It has become a routine for me to listen to Hitz.fm GOTCHA! call every morning.
For me, Rudy n JJ is the top/best/invincible prankster of all time.
To be honest, somehow i used to do it long before i came to knew the existence of the GOTCHA! call.
However, nowadays i have to resort to pranking someone which i have lose contact like, 2-3 years maybe?
(As many of them did recognize my voice, yeah i know it sounds hot, don't worry about it).
One of the most hilarious prank-call i have ever made, which made all my friend rolling on the floor with tears flowing out from their face is the one i have made is around 2 years ago, to a friend who sell "besi buruk" and made a really good fortune out of it. Lets call him Mr. A
I was in Kota Kinabalu with my cousin and another friend waiting to drive back to my hometown. The problem is, this Mr. A is actually taking his own sweet time flirting with some shampoo girl in some cheap haircut studio.
So, we decided to make a call, through my handphone pretending to interested in making the deal with him.
Mr. A: Hello?
Me: Mr. A right? My name is Peter and i was told that you are in the "besi buruk" business right?

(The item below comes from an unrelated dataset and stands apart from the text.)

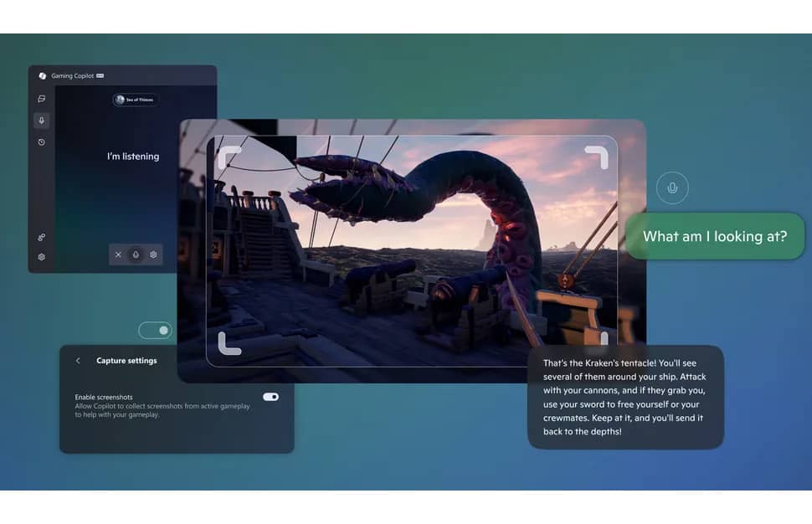This screenshot has height=524, width=812.
Task: Select the microphone tab in sidebar
Action: point(41,121)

Mr. A: Ya, what can i help you?
Me: I have got a few copper here and few aluminiums there wanted to be traded off. But i would like to know your pricing first.
Mr. A: Oh, copper is at this price...aluminium is that price..(Continue bla bla and bla...) depending on the quality...(ongoing for two minutes at least)
Me:Another one, there is this old kancil wanted to be scrapped off too. You accepted too?
Mr. A: Ya, why not?
Me: But the thing is this kancil is still new, so i guess you can come up with a pretty good price for me then.
Mr. A:if it is brand new, why want to scrapped it?
Me: I like ar..
Mr. A: Okok...(Started to lose his cool)
Me: How about an airplane wreckage?
Mr. A: What??
Me: You heard me. Airplane wreckage.
Mr. A: .........................
Me:I even have 1 whole lorry of coca cola can. You accept that too?
Mr. A: (Finally Lose his cool) Say what you want to do, don't try to bullshit around here!!
Me: Oh ya one more thing. I need another price.
Mr. A: Whats that??
Me: The shampoo girl pretty or not?
Mr. A: *&*^^*^(*()&*^%^
Me: Hi friend, i am back from KL.
So, i have a hell lot of abuse on my way home....you can imagine that.